Turkey's Deepening Economic Crisis: Inflation at 30 Percent

December 30, 2021 Topic: Turkey Blog Brand: The Buzz Tags: TurkeyInflationLiraRecep Tayyip ErdoganEconomic Crisis

Turkey's Deepening Economic Crisis: Inflation at 30 Percent

Turkey’s high inflation rate has come after the country’s interest rates were slashed by the central bank under pressure from President Recep Tayyip Erdogan.

Turkey’s annual inflation rate exceeded 30 percent in December, according to an estimate by thirteen economists surveyed by Reuters.

The economists’ forecasts varied significantly, ranging from a low of 26.4 percent to a high of 37.3 percent. Put together, however, their estimates provided a mean inflation rate of 30.6 percent. If accurate, this number amounts to Turkey’s highest inflation rate since 2003—the year in which Turkey’s parliament agreed to revalue the lira, a reform that took place in 2005.

Turkey’s high inflation rate has come after the country’s interest rates were slashed by the central bank under pressure from President Recep Tayyip Erdogan. Although interest rates are accepted to be inversely related to inflation among economists—meaning that low-interest rates lead to high inflation, and vice versa—Erdogan has argued that the opposite is true, and pushed for successively lower interest rates with the belief that inflation should decrease as well.

So far, the opposite has happened, and observers have criticized the Turkish leader for jeopardizing the central bank’s independence. Turkey’s inflation rate has exceeded twenty percent over the past three months, leading to wide-ranging price increases within the country. In December alone, food prices across the country rose by 25.75 percent, resulting in a 55 percent increase from the beginning of the year, according to a report released by the Confederation of Turkish Trade Unions, the country’s oldest trade union association.

The central bank has claimed that this inflation has been driven by temporary factors and would return to normal over time.

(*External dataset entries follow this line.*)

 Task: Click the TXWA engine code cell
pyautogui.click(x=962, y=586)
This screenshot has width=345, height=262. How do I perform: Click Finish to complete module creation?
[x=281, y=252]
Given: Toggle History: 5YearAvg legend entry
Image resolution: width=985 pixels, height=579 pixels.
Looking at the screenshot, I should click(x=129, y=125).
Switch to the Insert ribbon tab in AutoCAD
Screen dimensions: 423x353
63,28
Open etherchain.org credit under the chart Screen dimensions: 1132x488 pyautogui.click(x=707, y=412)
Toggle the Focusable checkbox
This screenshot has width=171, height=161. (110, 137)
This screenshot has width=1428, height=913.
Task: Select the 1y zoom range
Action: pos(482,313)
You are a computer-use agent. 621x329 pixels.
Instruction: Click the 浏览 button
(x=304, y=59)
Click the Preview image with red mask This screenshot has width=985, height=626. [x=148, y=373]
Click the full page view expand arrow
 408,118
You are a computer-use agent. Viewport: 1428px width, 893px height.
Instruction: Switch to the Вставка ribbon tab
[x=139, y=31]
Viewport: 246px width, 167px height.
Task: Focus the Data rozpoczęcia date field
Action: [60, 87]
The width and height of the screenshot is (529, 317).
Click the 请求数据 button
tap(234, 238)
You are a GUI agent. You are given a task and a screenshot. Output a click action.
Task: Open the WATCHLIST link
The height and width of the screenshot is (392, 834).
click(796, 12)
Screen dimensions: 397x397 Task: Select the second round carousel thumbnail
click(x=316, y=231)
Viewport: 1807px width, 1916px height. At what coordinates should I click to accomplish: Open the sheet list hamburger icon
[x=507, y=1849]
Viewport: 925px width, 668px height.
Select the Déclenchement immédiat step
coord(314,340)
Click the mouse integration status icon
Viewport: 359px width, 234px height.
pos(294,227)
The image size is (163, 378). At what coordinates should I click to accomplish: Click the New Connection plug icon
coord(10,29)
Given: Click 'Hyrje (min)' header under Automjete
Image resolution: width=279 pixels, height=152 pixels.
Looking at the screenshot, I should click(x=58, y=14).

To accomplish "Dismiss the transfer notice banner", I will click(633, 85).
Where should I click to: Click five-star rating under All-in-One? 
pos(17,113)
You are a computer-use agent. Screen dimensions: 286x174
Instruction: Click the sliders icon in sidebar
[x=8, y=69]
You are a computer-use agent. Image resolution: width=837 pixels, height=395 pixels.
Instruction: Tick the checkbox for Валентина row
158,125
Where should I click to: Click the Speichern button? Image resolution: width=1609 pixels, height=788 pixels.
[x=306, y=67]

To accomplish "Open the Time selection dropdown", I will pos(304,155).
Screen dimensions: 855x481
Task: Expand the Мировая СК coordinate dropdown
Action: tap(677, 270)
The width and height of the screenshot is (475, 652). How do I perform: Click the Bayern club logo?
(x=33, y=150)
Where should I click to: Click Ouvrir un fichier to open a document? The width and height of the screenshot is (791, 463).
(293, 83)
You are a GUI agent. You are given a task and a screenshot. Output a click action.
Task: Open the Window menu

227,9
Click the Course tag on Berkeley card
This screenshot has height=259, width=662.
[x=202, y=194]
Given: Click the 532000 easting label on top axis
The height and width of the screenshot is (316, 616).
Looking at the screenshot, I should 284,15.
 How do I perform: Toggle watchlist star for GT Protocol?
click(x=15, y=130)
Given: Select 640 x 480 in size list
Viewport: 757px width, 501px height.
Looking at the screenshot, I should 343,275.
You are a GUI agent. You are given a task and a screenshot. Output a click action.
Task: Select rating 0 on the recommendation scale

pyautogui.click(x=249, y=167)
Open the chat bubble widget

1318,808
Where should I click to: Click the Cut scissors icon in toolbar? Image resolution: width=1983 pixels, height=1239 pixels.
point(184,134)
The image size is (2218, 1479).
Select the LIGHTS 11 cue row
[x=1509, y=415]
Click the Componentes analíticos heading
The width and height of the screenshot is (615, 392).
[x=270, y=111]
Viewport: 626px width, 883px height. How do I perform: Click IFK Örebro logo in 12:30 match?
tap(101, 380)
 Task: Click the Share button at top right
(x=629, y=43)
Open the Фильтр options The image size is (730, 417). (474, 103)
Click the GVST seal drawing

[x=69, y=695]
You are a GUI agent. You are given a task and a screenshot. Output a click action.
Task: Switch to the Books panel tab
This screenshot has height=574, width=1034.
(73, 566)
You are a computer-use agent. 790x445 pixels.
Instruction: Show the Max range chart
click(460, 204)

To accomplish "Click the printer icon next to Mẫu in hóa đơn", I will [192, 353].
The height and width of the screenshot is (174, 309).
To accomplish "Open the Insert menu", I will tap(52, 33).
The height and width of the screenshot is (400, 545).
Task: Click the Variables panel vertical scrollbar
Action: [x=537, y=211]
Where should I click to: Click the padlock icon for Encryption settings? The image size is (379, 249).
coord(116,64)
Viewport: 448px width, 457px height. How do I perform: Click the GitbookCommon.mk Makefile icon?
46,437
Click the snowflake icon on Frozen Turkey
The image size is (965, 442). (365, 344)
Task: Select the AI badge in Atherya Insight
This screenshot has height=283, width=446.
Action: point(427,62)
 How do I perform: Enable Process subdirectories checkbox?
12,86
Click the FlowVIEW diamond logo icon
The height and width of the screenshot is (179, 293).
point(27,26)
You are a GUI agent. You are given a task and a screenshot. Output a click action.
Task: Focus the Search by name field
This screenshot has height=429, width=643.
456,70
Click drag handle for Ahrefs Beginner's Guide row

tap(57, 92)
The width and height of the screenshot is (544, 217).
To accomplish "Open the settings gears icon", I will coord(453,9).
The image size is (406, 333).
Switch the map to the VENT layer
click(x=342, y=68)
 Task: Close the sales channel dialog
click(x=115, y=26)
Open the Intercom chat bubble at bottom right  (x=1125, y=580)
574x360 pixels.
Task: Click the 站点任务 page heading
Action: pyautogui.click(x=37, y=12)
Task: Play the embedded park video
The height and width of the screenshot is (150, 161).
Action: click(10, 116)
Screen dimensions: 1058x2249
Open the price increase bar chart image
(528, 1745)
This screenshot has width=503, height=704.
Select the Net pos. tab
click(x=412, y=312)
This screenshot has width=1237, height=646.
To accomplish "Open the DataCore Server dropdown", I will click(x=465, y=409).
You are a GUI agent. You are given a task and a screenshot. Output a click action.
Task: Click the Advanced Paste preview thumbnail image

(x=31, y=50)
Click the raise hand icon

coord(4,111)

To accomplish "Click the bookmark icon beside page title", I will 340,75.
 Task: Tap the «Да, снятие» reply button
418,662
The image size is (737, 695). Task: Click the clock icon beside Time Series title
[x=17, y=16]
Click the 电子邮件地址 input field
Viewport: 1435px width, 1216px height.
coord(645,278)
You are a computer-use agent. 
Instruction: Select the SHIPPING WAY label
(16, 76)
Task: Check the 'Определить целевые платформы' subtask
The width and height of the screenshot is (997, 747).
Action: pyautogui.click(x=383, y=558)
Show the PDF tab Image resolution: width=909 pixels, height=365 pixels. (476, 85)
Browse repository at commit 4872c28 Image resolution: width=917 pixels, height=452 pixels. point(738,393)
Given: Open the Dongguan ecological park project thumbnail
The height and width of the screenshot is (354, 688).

It predicted that the nation’s year-end inflation rate would be 18.4 percent in October. The Turkish Statistical Institute, which also tracks the country’s inflation data, is scheduled to release its estimate of the December inflation rate on January 3.

Erdogan’s government was briefly able to stop the lira’s slide in value by guaranteeing Turkish citizens’ bank deposits, stabilizing their value by promising to protect their parity against other currencies. This guarantee led to a massive surge in the lira’s value, raising it from roughly 6 cents to the dollar to 9 cents, although it has since begun to depreciate again. On Wednesday, it decreased an additional 2 percent against the dollar, according to reporting by Reuters.

Trevor Filseth is a current and foreign affairs writer for the National Interest.